26. The process of claim 1 wherein C.sub.9 + aromatics and toluene are separated from said product and admixed with said heavy reformate for contact with said catalyst.

27. The process of claim 1 wherein said heavy reformate contains no more than 10 weight percent of xylenes.

28. The process of claim 12 wherein C.sub.9 + aromatics are separated from said product and admixed with said charge for contact with said catalyst.

29. The process of claim 12 wherein C.sub.9 + aromatics and toluene are separated from said product and admixed with said charge for contact with said catalyst.

30. The process of claim 12 wherein said charge contains no more than 10 weight percent of xylenes.

31. The process of claim 1 wherein a xylene fraction is separated from said product, a desired xylene isomer is isolated from said xylene fraction and the resultant mixture of xylenes lean in said desired isomer is recycled to contact with said catalyst in admixture with said heavy reformate.

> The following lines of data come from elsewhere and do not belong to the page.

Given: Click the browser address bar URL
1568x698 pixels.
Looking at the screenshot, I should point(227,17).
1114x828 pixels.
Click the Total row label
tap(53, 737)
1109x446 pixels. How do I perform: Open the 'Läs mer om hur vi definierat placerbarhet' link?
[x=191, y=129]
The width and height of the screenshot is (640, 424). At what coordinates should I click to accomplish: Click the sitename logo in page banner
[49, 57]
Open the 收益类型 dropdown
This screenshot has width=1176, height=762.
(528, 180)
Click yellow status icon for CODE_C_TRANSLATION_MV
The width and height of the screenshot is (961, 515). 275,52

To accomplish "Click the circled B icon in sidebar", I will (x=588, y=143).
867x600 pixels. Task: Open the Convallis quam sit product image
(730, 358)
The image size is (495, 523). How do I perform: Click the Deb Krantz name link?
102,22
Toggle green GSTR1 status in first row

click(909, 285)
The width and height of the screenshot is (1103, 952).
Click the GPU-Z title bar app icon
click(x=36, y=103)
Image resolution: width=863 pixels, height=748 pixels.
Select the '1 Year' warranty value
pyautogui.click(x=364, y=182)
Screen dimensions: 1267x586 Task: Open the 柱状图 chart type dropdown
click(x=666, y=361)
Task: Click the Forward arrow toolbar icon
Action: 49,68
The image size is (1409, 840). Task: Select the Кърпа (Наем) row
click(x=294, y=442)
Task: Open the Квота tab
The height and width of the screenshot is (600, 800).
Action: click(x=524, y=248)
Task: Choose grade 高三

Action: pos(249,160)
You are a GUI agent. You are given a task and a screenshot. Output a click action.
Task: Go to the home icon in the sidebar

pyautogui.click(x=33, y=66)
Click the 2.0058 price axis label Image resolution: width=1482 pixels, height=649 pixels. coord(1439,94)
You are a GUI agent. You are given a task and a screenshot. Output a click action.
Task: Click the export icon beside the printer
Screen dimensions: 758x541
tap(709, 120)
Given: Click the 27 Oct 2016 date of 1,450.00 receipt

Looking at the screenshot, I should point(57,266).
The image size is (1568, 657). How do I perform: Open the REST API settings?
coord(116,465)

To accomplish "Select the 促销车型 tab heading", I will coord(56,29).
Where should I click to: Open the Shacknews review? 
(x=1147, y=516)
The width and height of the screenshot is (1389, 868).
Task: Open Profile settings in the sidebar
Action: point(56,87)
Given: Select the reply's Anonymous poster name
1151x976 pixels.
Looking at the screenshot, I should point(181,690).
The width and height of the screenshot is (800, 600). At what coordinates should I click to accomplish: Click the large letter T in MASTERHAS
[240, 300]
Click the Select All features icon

32. The process of claim 12 wherein a xylene fraction is separated from said product, a desired xylene isomer is isolated from said xylene fraction, and the resultant mixture of xylenes lean in said desired isomer is recycled to contact with said catalyst in admixture with said charge.

33. The process of claim 1 wherein at least a portion of the said product after recovery therefrom of aromatics of eight or less carbon atoms is blended with other motor fuel components to make a motor gasoline.